START Exercise text

People have been shedding their winter layers over the last few days, as spring-like temperatures have settled in Wisconsin. We’re used to meteorologists talking about occasional record high and low temperatures – but long stretches like this are less common.
WUWM Environmental Reporter Susan Bence headed about 30 miles northwest to learn what scientists are observing at the UW-Milwaukee field station. It is plunked strategically where three natural areas converge – beech maple forest, a wetland and an acidic black spruce bog.
“With an amazing diversity of plants and animals and all in relatively pristine condition,” says field station director Jim Reinartz.
He’s been here since the early 1980s.
Reinartz calls our current stretch of warm weather – a false spring. And in his quiet way, Reinartz worries about what it might leave in its wake.
“They have always occurred, but they seem to becoming more common. 2007 and 2012 and again this looks like it’s developing into full-blown false spring. The problem with weather like this is it is especially hard on woody plants – where they’ll break buds and start to flower and we know we can’t count on it staying warm now,” he says.

END Exercise text
START Data for analysis

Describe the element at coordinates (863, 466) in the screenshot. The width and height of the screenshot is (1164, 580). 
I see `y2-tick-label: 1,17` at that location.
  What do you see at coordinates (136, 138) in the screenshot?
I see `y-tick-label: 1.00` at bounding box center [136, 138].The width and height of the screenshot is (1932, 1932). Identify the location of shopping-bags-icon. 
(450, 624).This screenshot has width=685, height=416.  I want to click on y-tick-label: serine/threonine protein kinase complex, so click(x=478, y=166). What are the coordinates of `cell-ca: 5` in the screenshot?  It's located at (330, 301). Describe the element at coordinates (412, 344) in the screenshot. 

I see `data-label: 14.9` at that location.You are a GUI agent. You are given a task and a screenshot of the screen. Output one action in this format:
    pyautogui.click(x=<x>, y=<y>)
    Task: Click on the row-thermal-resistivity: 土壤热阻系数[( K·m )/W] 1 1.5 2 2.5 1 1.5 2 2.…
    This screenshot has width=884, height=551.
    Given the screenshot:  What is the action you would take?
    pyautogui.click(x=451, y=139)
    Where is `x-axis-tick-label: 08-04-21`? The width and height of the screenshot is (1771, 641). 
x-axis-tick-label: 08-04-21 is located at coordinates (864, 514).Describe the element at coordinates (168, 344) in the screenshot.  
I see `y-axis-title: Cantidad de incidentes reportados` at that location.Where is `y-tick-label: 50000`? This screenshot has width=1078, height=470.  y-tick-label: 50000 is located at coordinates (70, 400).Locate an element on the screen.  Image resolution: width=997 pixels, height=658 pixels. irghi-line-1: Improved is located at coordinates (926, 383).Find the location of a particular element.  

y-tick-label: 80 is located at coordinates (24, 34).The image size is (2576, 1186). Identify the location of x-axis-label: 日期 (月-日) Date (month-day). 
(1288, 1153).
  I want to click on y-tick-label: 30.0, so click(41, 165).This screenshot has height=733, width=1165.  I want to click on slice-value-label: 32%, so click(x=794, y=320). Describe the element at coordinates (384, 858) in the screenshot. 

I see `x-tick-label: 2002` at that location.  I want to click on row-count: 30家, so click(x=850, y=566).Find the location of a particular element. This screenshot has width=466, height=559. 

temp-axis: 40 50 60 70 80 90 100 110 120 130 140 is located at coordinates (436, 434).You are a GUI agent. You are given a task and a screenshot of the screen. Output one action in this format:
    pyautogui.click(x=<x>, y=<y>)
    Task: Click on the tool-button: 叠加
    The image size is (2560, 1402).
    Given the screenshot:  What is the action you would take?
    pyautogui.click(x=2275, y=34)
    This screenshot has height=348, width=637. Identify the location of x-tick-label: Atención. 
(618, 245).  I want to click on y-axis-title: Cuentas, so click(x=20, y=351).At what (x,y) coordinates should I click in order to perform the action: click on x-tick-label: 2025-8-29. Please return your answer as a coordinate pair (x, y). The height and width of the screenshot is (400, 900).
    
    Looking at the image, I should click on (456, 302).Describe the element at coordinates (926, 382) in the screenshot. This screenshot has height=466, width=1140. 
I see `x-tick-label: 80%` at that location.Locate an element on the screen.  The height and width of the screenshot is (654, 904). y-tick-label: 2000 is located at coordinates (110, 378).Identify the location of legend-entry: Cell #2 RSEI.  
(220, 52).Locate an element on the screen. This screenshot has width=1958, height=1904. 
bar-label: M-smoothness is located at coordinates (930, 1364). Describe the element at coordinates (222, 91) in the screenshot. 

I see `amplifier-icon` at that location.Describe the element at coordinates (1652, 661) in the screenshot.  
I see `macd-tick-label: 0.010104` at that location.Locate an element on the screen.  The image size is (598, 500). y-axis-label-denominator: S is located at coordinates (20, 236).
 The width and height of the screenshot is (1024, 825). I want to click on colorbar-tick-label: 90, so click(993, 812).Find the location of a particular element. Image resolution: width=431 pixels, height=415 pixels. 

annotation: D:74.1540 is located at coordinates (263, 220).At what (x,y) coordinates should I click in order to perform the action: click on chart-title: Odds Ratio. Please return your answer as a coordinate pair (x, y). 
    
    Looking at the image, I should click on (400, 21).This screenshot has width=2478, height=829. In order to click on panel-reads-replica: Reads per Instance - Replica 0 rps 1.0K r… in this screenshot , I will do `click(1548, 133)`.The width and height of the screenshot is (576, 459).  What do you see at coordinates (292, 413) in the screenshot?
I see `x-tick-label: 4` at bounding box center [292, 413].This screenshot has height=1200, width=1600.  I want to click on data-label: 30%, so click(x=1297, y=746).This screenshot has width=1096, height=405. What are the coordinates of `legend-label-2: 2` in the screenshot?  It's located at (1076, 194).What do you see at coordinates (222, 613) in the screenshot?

END Data for analysis

[Exercise] Copy the field station article above word for word, from "WUWM Environmental Reporter" up to and including "director Jim Reinartz.".

[Answer to the problem]
WUWM Environmental Reporter Susan Bence headed about 30 miles northwest to learn what scientists are observing at the UW-Milwaukee field station. It is plunked strategically where three natural areas converge – beech maple forest, a wetland and an acidic black spruce bog.
“With an amazing diversity of plants and animals and all in relatively pristine condition,” says field station director Jim Reinartz.